Defendant took the 2006-07 land RMV for Account 1460615 (the canceled account) of
$136,730 (Ptfs’ Ex 8.), applied a trend (or ratio) of 18 percent (1.18) to that number based on the
county’s 2007 ratio study for class 400 bare land (Ptfs’ Ex 9.) and then added the product of that
calculation ($161,341) to the 2007-08 land RMV for the account that survived the
FINAL DECISION TC-MD 130573C 8 annexation/merger, Account 1416666. (Ptf’s Compl, Ex 2 at 1.) The land RMV for that account
(1416666) for the 2007-08 tax year was $47,003. Adding those two values together resulted in a
land RMV of $208,344 for tax year 2007-08. Defendant’s clerical error correction notice
indicated that Defendant was adding $161,341 of land RMV to the account that survived the
annexation/merger in 2007. That $161,341 value addition was calculated simply by taking the
existing 2006 land RMV for the canceled account and multiplying it by the trend established by
the 2007 ratio study. All the information required to make that correction was contained in
Defendant’s records. Contrary to Plaintiffs’ assertion, there is no evidence that Defendant’s
correction involved valuation judgment; rather, the correction was purely a process of
mathematical calculations using data in Defendant’s records. For subsequent tax years,
Defendant’s clerical error corrections were made by simply multiplying the trend from
Defendant’s ratio study each subsequent year to the trended 2007-08 land RMV value of the
canceled account.
Plaintiffs asserted that a letter sent by Defendant’s representative Krehbiel on October 18,
2013 reveals that Defendant used value judgment by stating that “the real market value of the
land seemed low in the years of 2006-2012 prior to the correction,” and using phrases like “I
tend to believe” and “this is my opinion.” Krehbiel testified that the letter was sent before all of
the information regarding the account was known to him and the letter was only his opinion.

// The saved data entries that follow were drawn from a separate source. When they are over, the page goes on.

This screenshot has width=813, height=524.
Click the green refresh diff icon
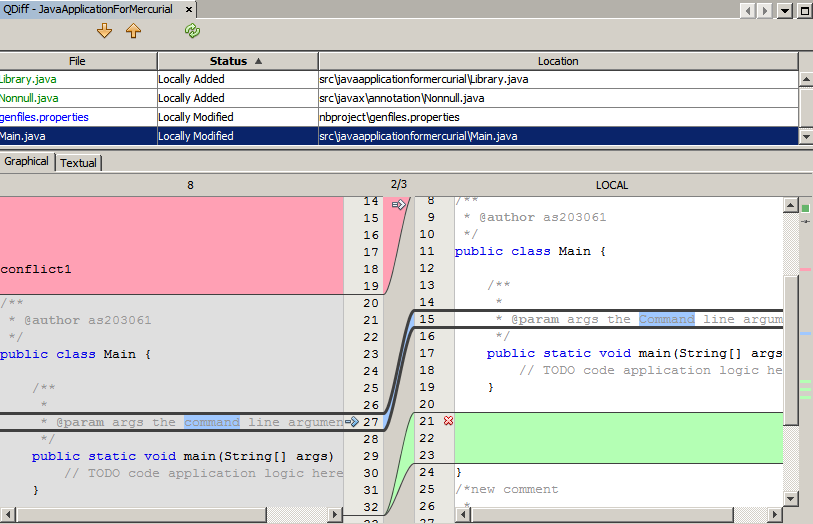192,31
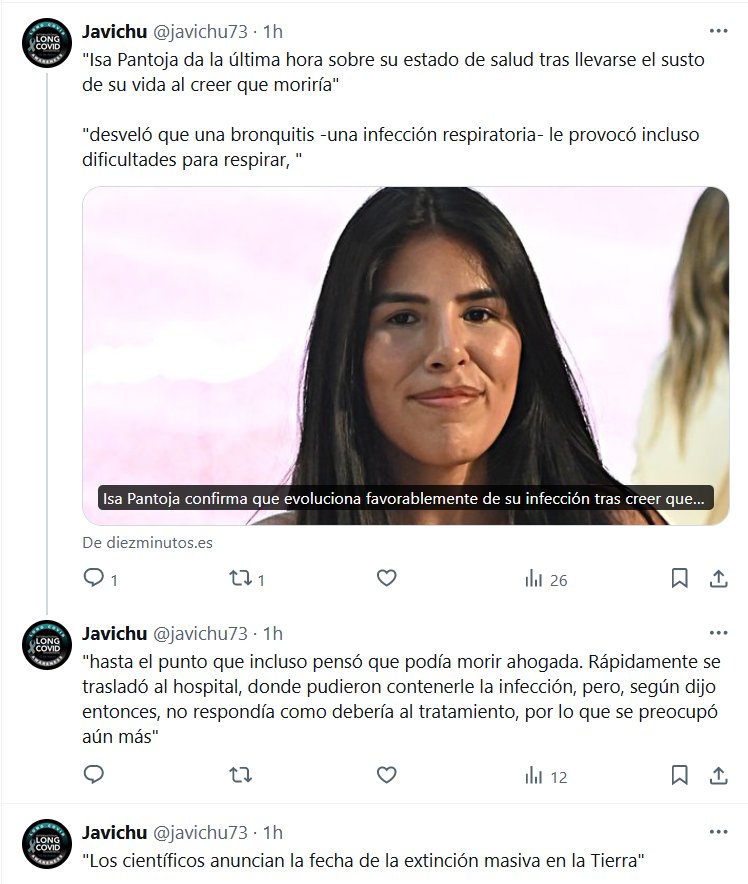Bookmark the first tweet

tap(679, 578)
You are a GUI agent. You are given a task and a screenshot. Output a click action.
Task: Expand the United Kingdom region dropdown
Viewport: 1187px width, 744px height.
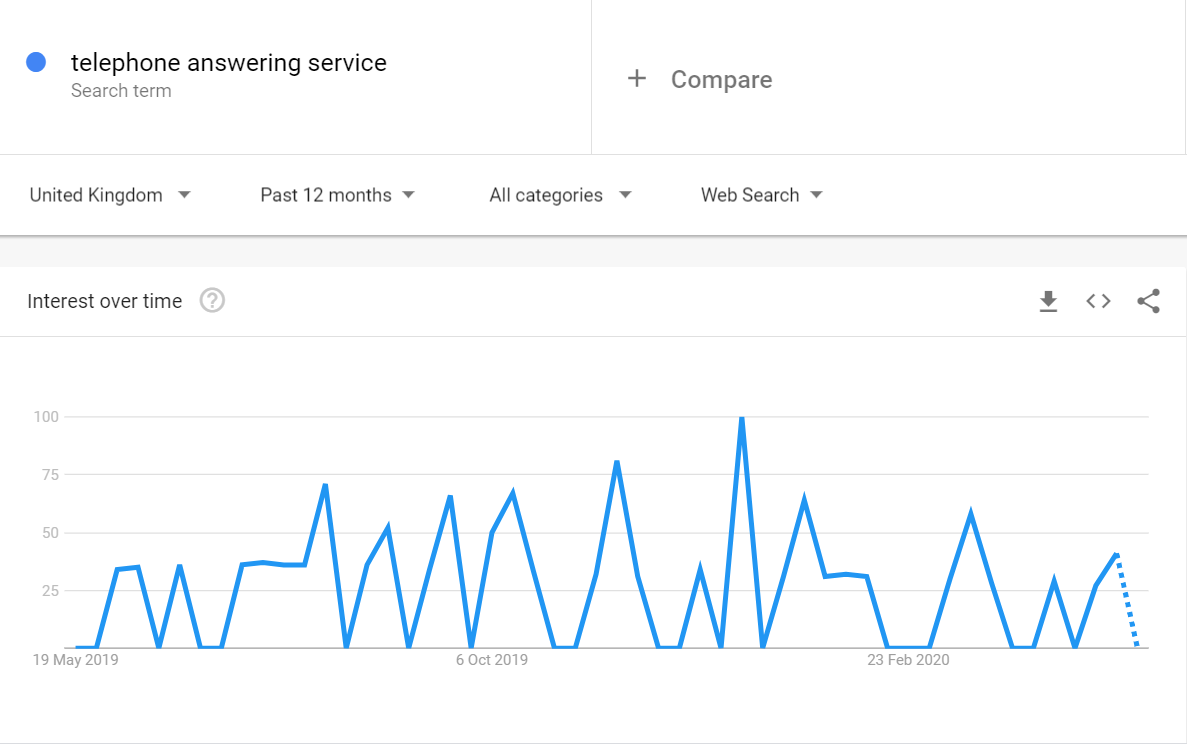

According to his testimony, Krehbiel did not make the correction weeks earlier; rather, a data
analyst did. The court finds no evidence, or even implication, that the letter reveals value or
appraiser judgment was used in making the correction. The letter was written by an appraiser
after the correction was made and refers to a conversation between Krehbiel and Koke the
morning the letter was written. All that letter reveals is that Koke spoke with Krehbiel about the
FINAL DECISION TC-MD 130573C 9 correction a few weeks after receiving the tax bill stemming from that correction and that
Krehbiel looked at the numbers before and after the correction and felt the corrected values
appeared reasonable and were in line with values of other rural properties in the area.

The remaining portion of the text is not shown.